Another useful entry point is represented by social platforms where diasporic communities have created intense interaction spaces. It is indeed worth remembering that a lot of diaspora activism happens online. Research has long demonstrated (see for instance Jennifer Brinkerhoff’s work) the wealth and vitality of diaspora online forums, and how diasporas use online tools in multiple ways. Many diasporic individuals, as well as many diaspora organizations, have been proficient users of online tools, and especially of social networks and online sharing platforms, not just to inform themselves, but also to inform others, to launch discussions, and to organize mobilization.

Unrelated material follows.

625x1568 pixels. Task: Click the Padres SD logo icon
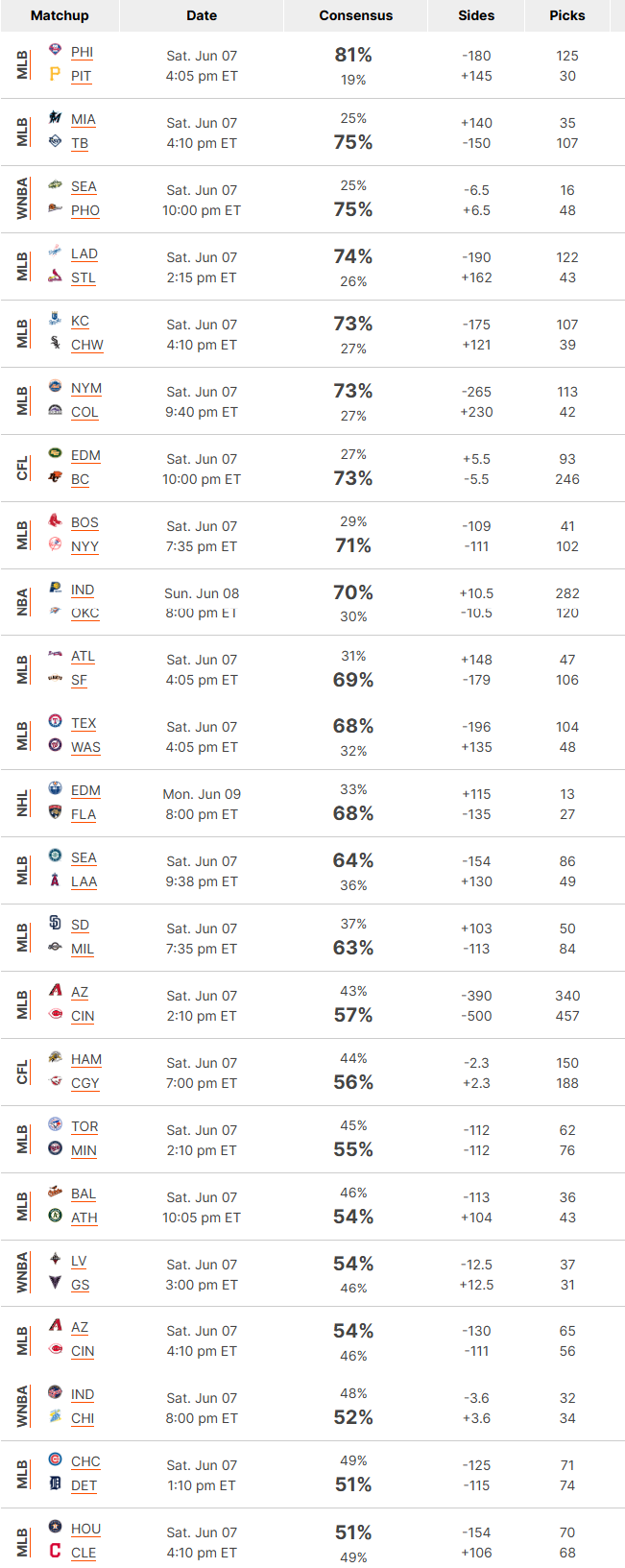55,923

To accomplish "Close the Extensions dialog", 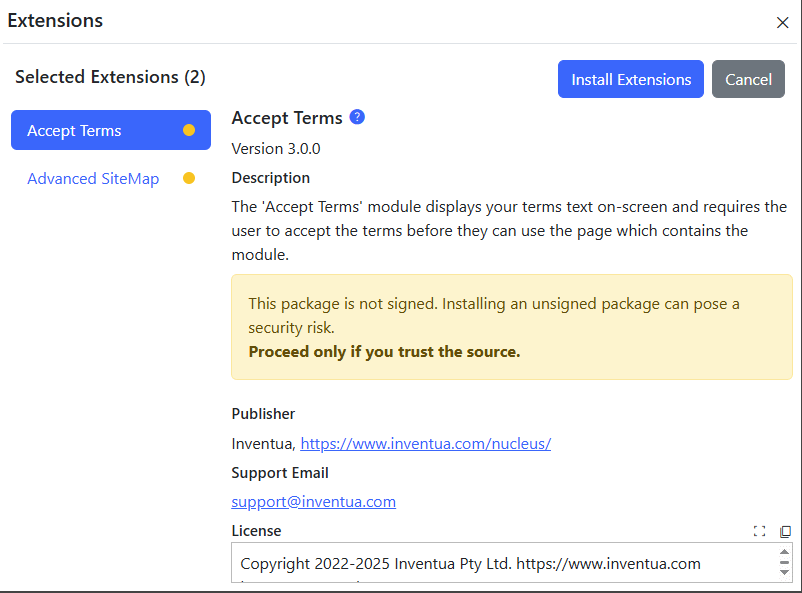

In that perspective, online ethnography can offer a partial but perfectly acceptable method of data collection to those who are focusing on online mobilization and discussion. Of course, online ethnography is not suitable for all types of diaspora research. It cannot replace observation in the field, for instance. But it is particularly well suited to study how transnational networks of solidarity are built and maintained, how images and narratives related to “home” travel back and forth, or how home governments try to control and contain dissidence within diasporas, among other issues.

And beyond digital ethnography, even in the context of the current pandemic, a multitude of other ways to collect data are available, especially when it comes to researching diaspora communities. These include the study of blog posts, of biographies, of artistic work, or of youtube channels (see for instance International Alert’s Diaspora Diaries; With A Trace diaspora-led blog; the art project Flowers; local newspapers by diaspora communities). All provide ample opportunity to ‘access’ communities at a distance and are rich in data. The presence of most diaspora organizations on Facebook, Instagram and Twitter only adds to this and makes day-to-day interaction among diaspora communities and members, through for instance comments on posts or discussions in FB-groups, easily accessible as well. Newsletters and press releases from diaspora organizations concerning both host-country as well as home-country matters are available too (see for instance the example, in Danish, of the Kurdish organization in Denmark, FEY-KURD’s publications). 

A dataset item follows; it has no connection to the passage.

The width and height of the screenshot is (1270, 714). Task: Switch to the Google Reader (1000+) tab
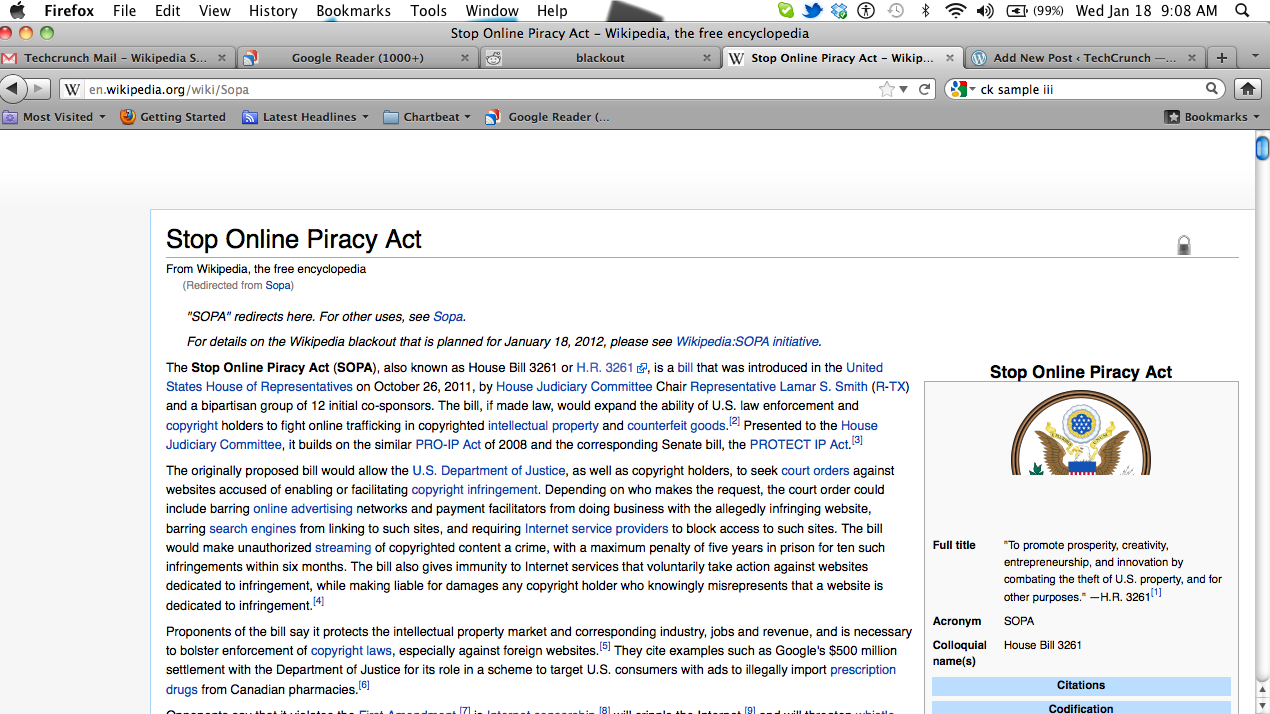coord(357,58)
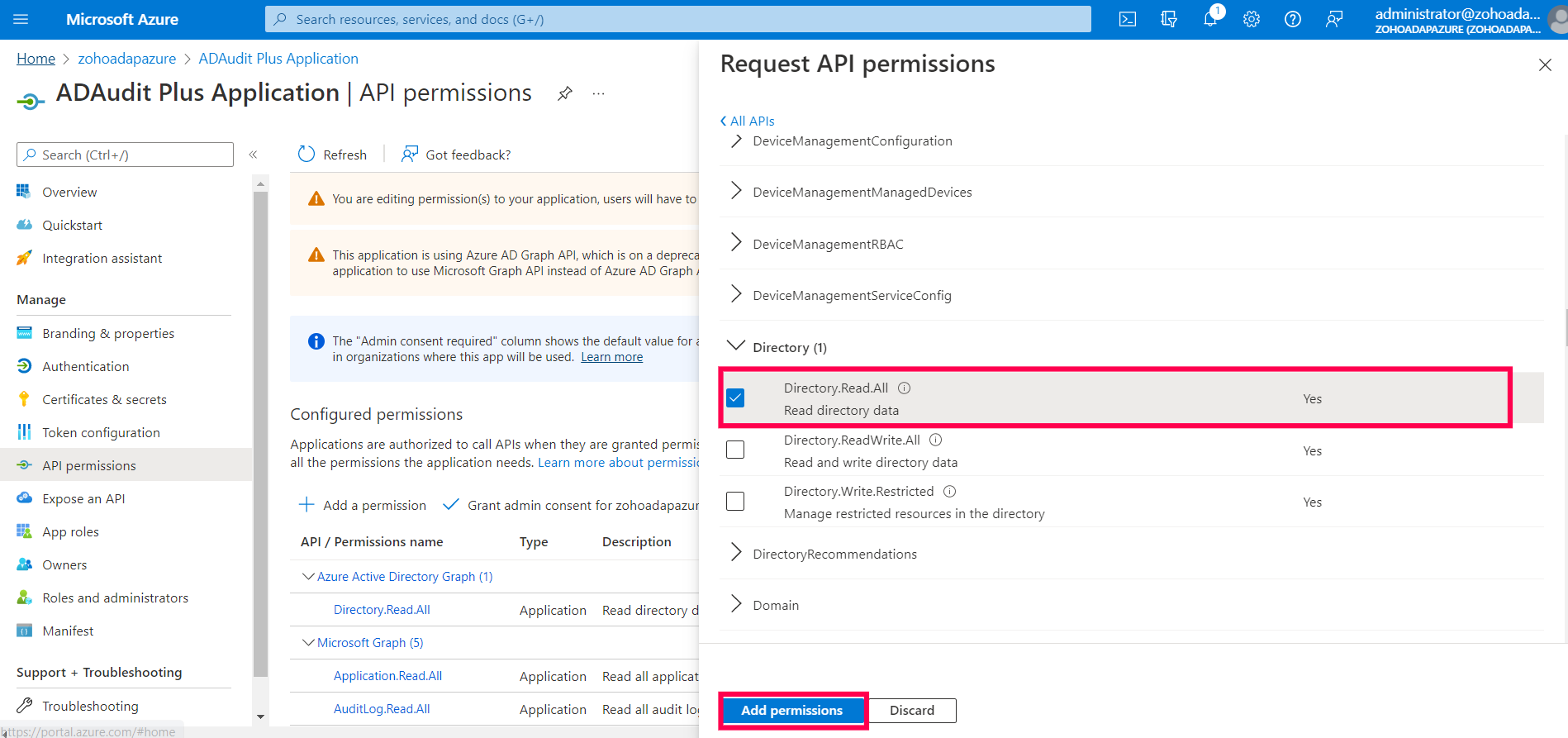This screenshot has width=1568, height=738.
Task: Open Certificates & secrets in sidebar
Action: (104, 399)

In many ways, the perceived difficulty in dealing with the constraints related to Covid-19 is related to what could be called “interview fetishism” in the social sciences. For most students and researchers in social sciences, conducting face-to-face interviews is the preferred method of data collection, sometimes without a real consideration of other potential methods of data collection. Ethnography is often reduced to doing face-to-face interviews, at the expense of observation, participation, but also collection of other, non verbal, material. In scientific fields such as peace and conflict studies, interviews are also conducted without really reflecting upon their adequacy (Is this really how my “research participants” would like to share information with me? What are the individual and collective consequences of repeated interviews with the same group of “usual suspects”, especially with people living in, or originating from, conflict zones? etc.). Being obsessed with interviews as a method of data collection obscures the fact that there are other, sometimes perhaps better, ways to collect data, especially when working on issues related to peace and conflict. The current context, in that sense, provides us with a good opportunity to reflect upon these alternatives. Covid-19 context aside, alternative methods of doing ethnographic research such as visual ethnography, auto-ethnography, participant action research or, as discussed above, digital ethnography, open up ways to engage with communities without relying on interviews alone. 

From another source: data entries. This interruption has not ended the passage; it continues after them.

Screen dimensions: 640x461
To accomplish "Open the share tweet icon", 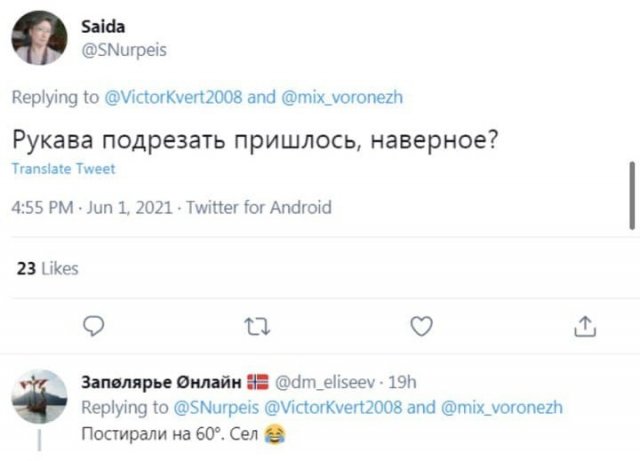I will [x=586, y=325].
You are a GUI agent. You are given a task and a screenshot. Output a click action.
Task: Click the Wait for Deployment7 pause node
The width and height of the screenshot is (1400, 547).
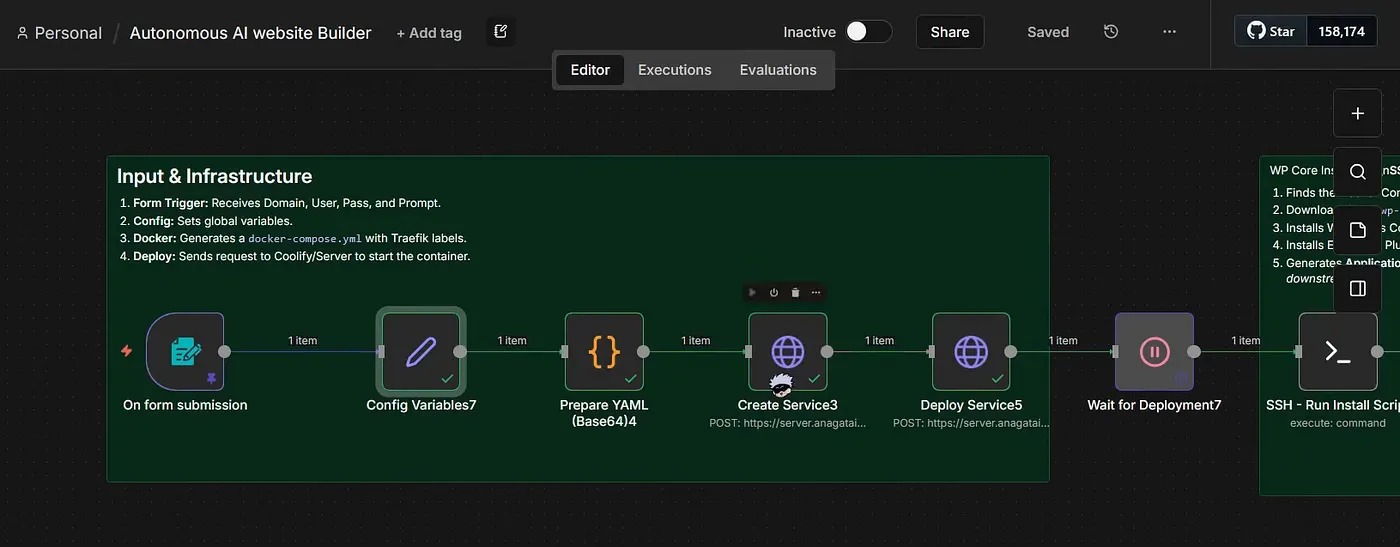coord(1154,351)
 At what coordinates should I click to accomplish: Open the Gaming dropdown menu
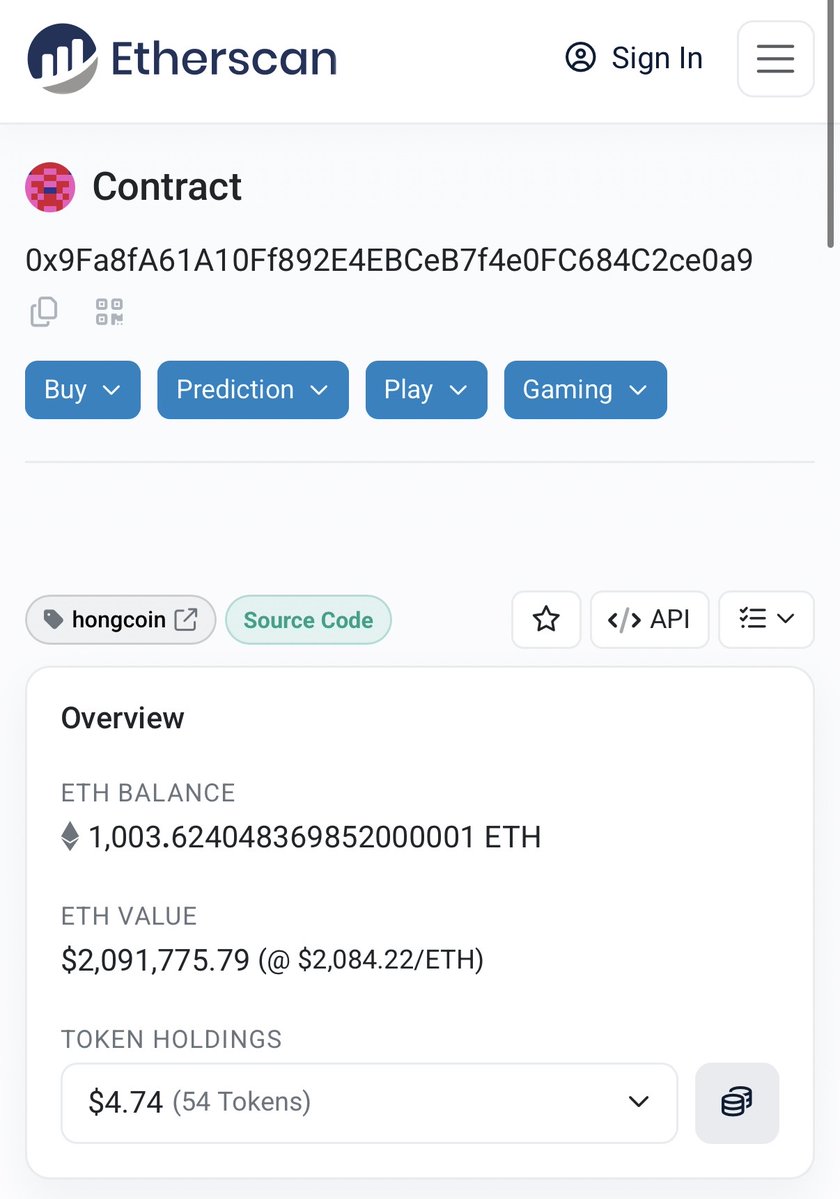[585, 390]
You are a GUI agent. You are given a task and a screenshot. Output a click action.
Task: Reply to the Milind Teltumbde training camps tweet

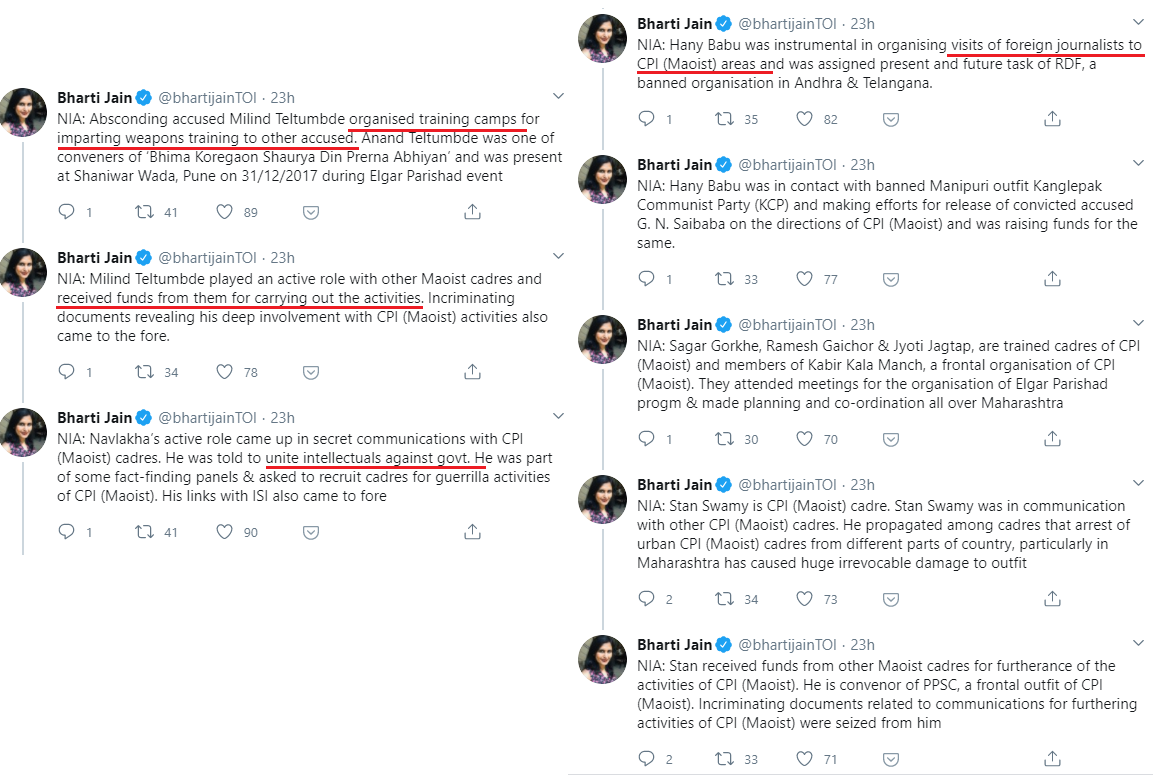coord(67,212)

The current constraints placed upon research activities by the pandemic forces us to rethink the way we are studying diaspora communities, but should not be viewed only as a hindrance to ethnographic research. Embracing alternative methods of data collection, and acknowledging the vitality of diasporic online activity both complement traditional approaches, and help us adapt to situations of limited physical access. Additionally, it might circumvent some of the issues related to ‘interview fetichism’ and accommodate the sensitivity often connected to researching diasporas and conflict.